En matière de marchés de travaux, en application de l’article 13.4.2 du cahier des clauses administratives générales (CCAG) qui leur est applicable, le représentant du pouvoir adjudicateur doit notifier au titulaire du marché le décompte général avant la plus tardive des deux dates ci-après, soit quarante jours après la date de remise au maître d’œuvre du projet de décompte final par le titulaire, soit douze jours après la publication de l’index de référence permettant la révision du solde. Autrement, ce dernier peut, lui adresser une mise en demeure. Dans ce cas, lorsqu’il ne reçoit pas ledit décompte dans un délai de trente jours à compter de cette mise en demeure, le titulaire du marché peut « saisir le tribunal administratif compétent en cas de désaccord. ».
Le Conseil d’Etat, dans sa décision commentée Société Bonaud du 10 juin 2020, vient préciser que les stipulations de l’article 13.4.2 précité devaient être interprétées comme permettant au titulaire du marché, lorsque le pouvoir adjudicateur ne défère pas à la mise en demeure de notifier le décompte général, de saisir le tribunal administratif de conclusions tendant à ce que celui-ci établisse le décompte général, mais également de conclusions tendant au règlement du solde du marché.
Autrement dit, en cas d’inertie de ce pouvoir adjudicateur, il appartient au juge administratif d’établir le décompte général et donc le solde du marché – étant précisé que la production du décompte en cours d’instance ne fait pas perdre à la requête son objet :
« Il résulte de ces stipulations que lorsque le pouvoir adjudicateur, mis en demeure de notifier le décompte général, s’abstient d’y procéder dans le délai de trente jours qui lui est imparti, le titulaire du marché peut saisir le tribunal administratif d’une demande visant à obtenir le paiement des sommes qu’il estime lui être dues au titre du solde du marché. Dans l’hypothèse où la personne publique notifie le décompte général postérieurement à la saisine du tribunal, le litige conserve son objet et y a lieu pour le juge de le trancher au vu de l’ensemble des éléments à sa disposition, sans que le titulaire du marché soit tenu présenter de mémoire de réclamation contre ce décompte. »

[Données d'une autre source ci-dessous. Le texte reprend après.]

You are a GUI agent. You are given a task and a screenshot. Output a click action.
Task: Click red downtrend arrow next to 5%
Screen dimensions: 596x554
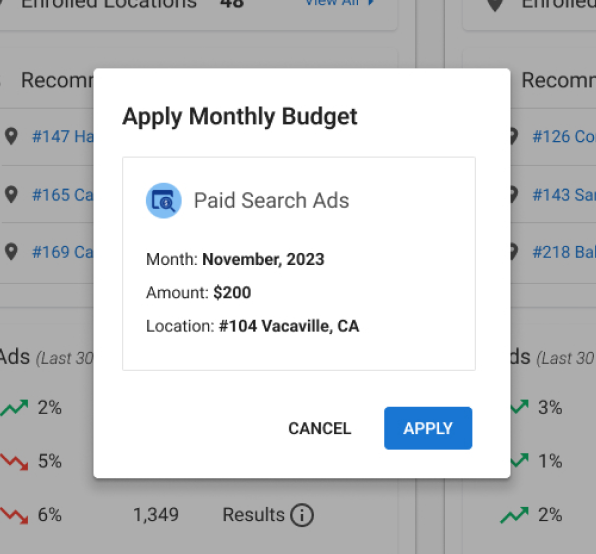tap(14, 462)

La Haute juridiction précise, en outre, qu’aux termes de l’article R. 541-1 du code de justice administrative « le titulaire du marché peut obtenir du juge des référés qu’il ordonne au pouvoir adjudicateur le versement d’une indemnité provisionnelle et qu’il n’est pas tenu de saisir, par ailleurs, le juge du contrat d’une demande au fond. Dès lors, la saisine du juge des référés, sur le fondement des articles R. 541-1 et suivants du code de justice administrative, de conclusions tendant au versement d’une provision sur le solde du marché doit être regardée comme la saisine du tribunal administratif compétent au sens de l’article 13.4.2 du CCAG applicable aux marchés de travaux ».
Dans ces conditions, la saisine du juge des référés provision par le titulaire du marché peut être regardée comme la saisine du tribunal administratif compétent au sens de l’article 13.4.2 précité.
CE, 10 juin 2020, Société Bonaud, req. n° 436922 .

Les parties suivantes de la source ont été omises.